> Problem: Pick out every line in the records that contains the word "number" and copy each of those lines in full.
===== Data entries
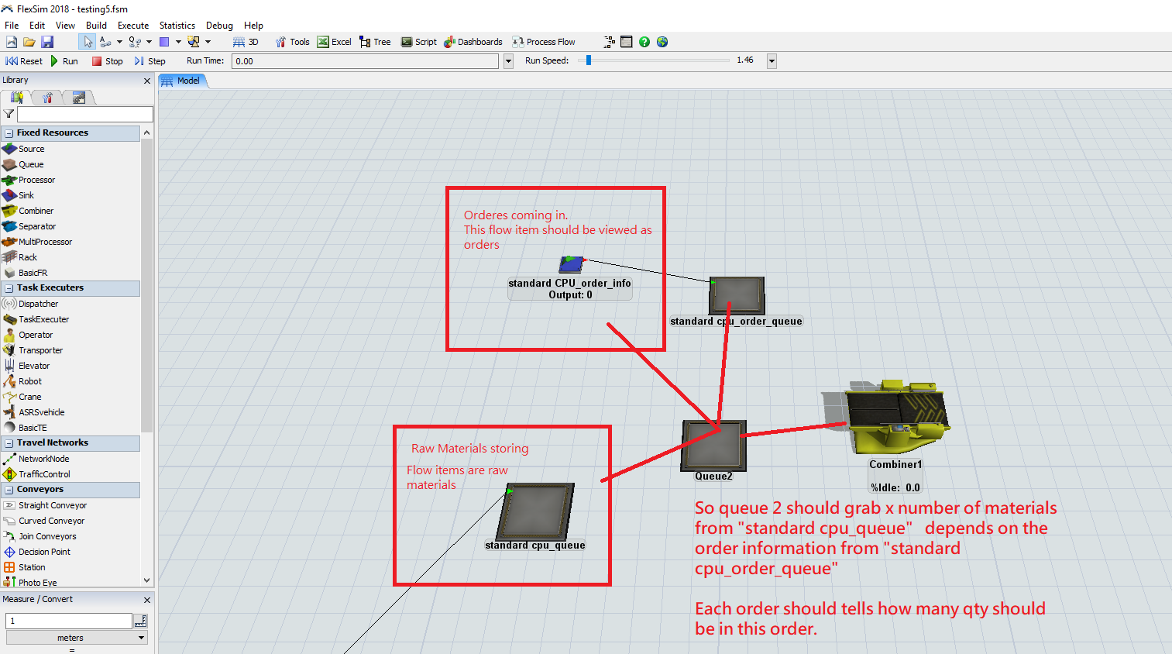Collapse the Fixed Resources section
The width and height of the screenshot is (1172, 654).
click(9, 133)
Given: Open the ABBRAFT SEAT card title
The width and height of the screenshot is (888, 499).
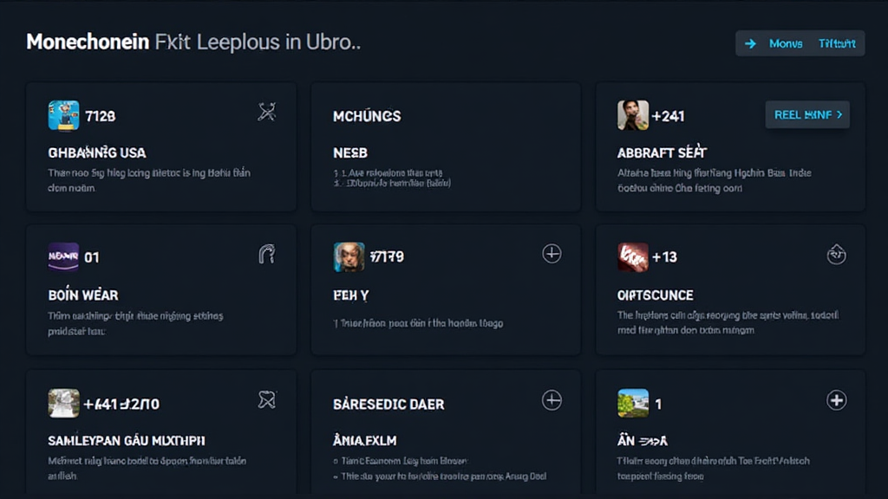Looking at the screenshot, I should (662, 152).
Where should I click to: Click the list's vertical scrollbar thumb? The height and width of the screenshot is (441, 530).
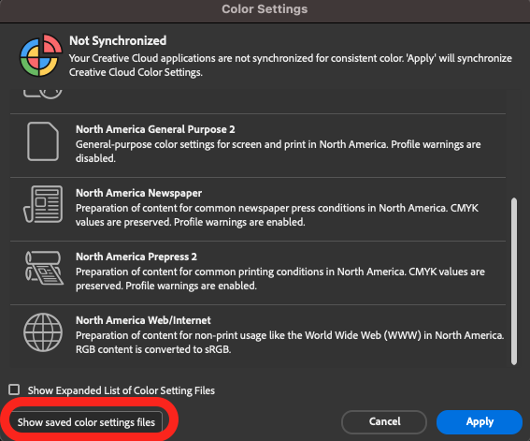pyautogui.click(x=514, y=282)
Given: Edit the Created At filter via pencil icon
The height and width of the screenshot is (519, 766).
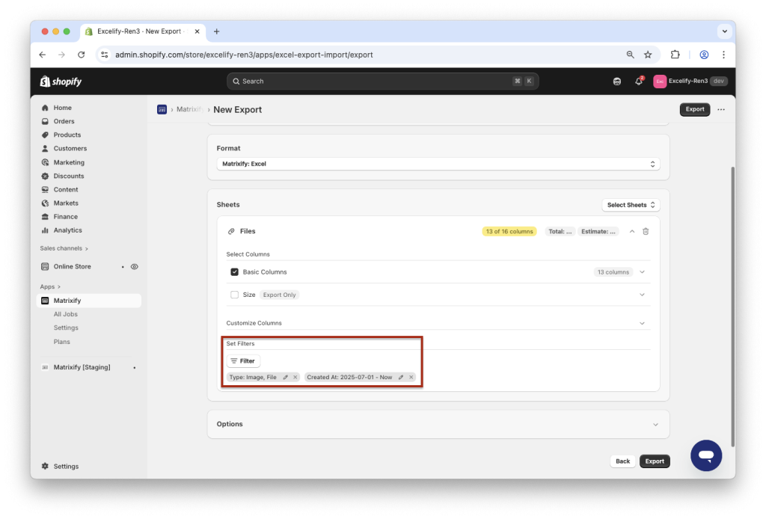Looking at the screenshot, I should pyautogui.click(x=399, y=377).
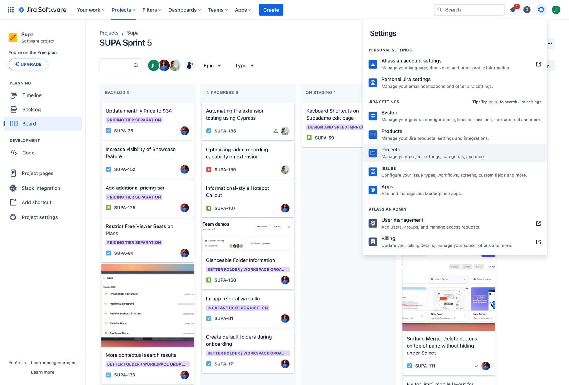Click the Create button
Viewport: 569px width, 385px height.
coord(271,10)
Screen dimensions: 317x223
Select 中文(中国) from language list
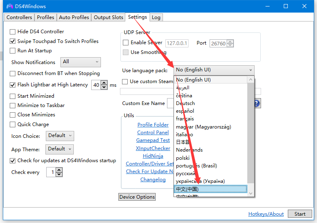coord(210,189)
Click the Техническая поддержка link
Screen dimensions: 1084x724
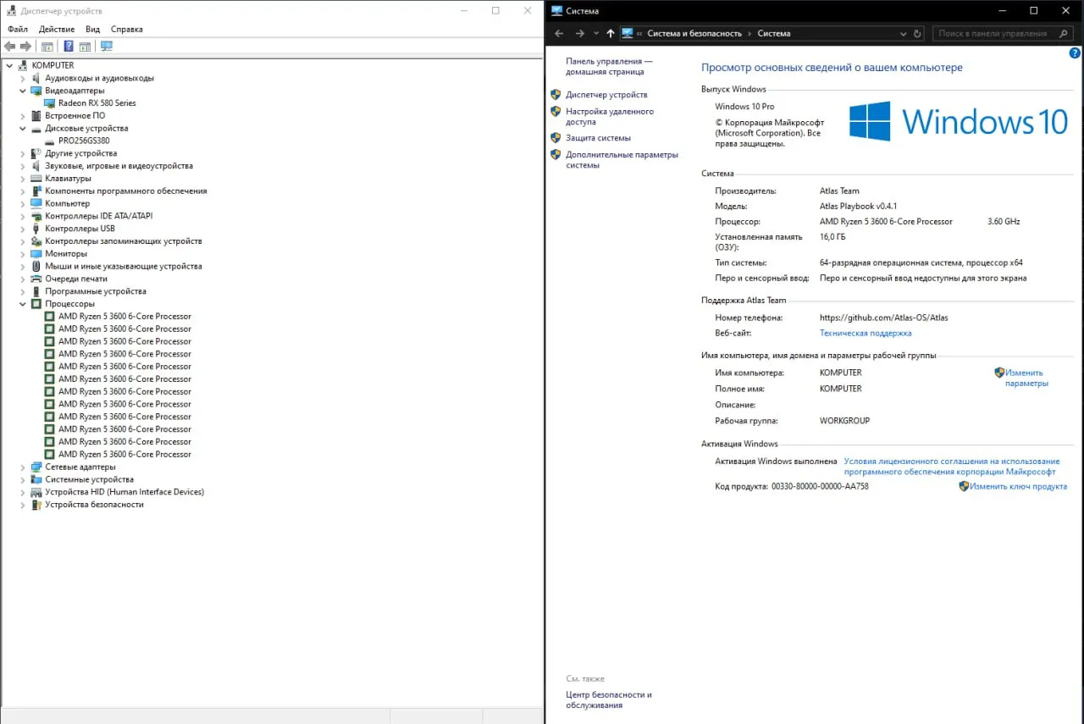coord(866,334)
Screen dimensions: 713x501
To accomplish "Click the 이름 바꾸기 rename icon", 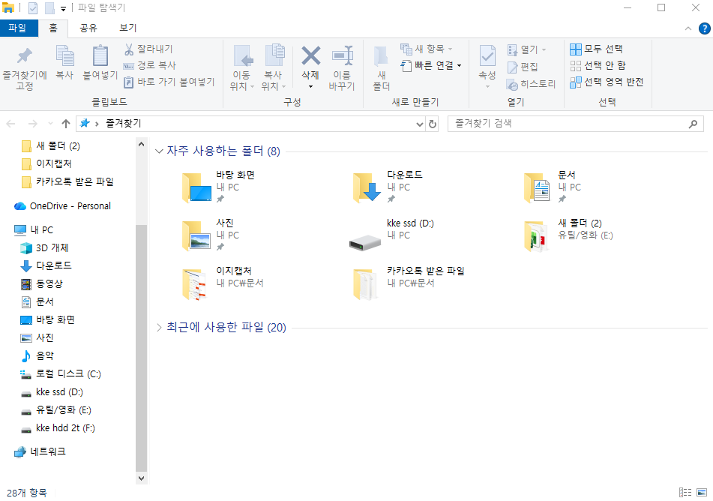I will 342,57.
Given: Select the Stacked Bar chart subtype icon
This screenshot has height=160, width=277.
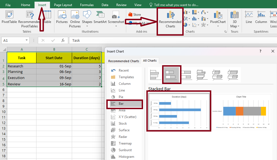Looking at the screenshot, I should point(171,75).

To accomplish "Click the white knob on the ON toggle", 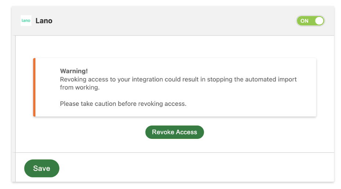I will pos(319,21).
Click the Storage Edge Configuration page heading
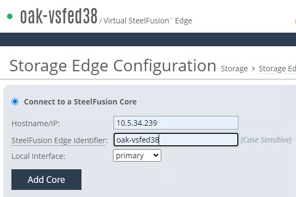The height and width of the screenshot is (197, 296). 113,66
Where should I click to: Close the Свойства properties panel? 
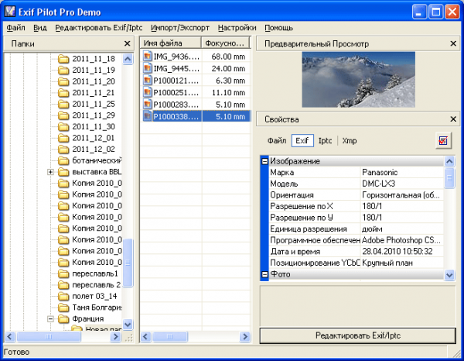click(x=453, y=119)
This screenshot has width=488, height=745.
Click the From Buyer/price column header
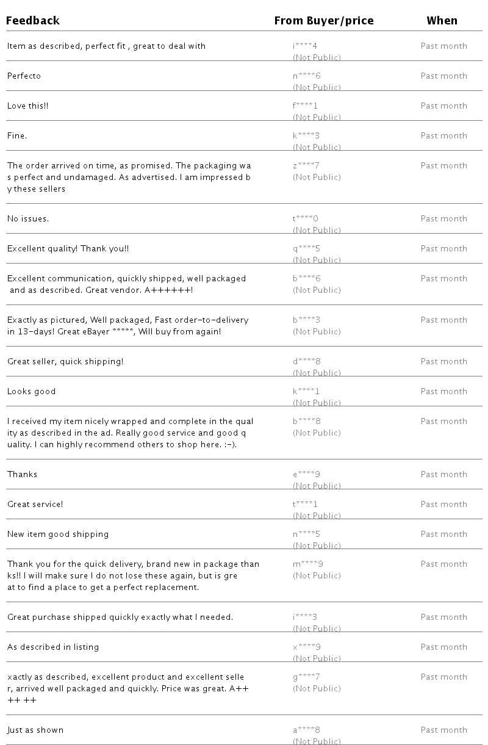pos(324,21)
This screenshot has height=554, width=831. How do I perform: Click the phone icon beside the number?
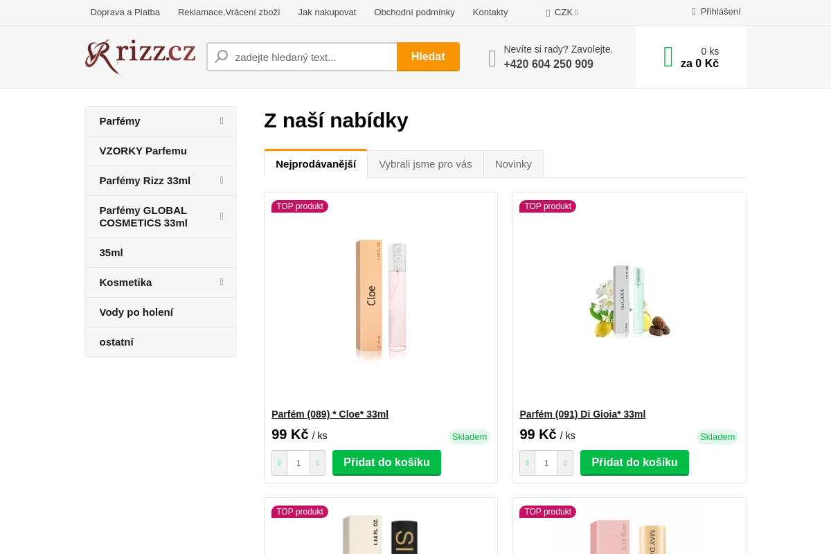(492, 58)
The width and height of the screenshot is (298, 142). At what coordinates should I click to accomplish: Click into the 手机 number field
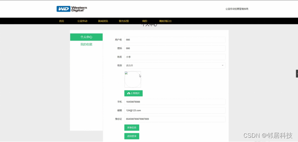click(x=174, y=102)
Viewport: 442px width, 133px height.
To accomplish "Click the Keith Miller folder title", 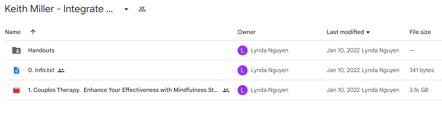I will 59,9.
==========
> Result:
This screenshot has height=554, width=831. How do I perform: Click the phone icon beside the number?
The width and height of the screenshot is (298, 142). At what coordinates should I click to accomplish: Click into the 手机 number field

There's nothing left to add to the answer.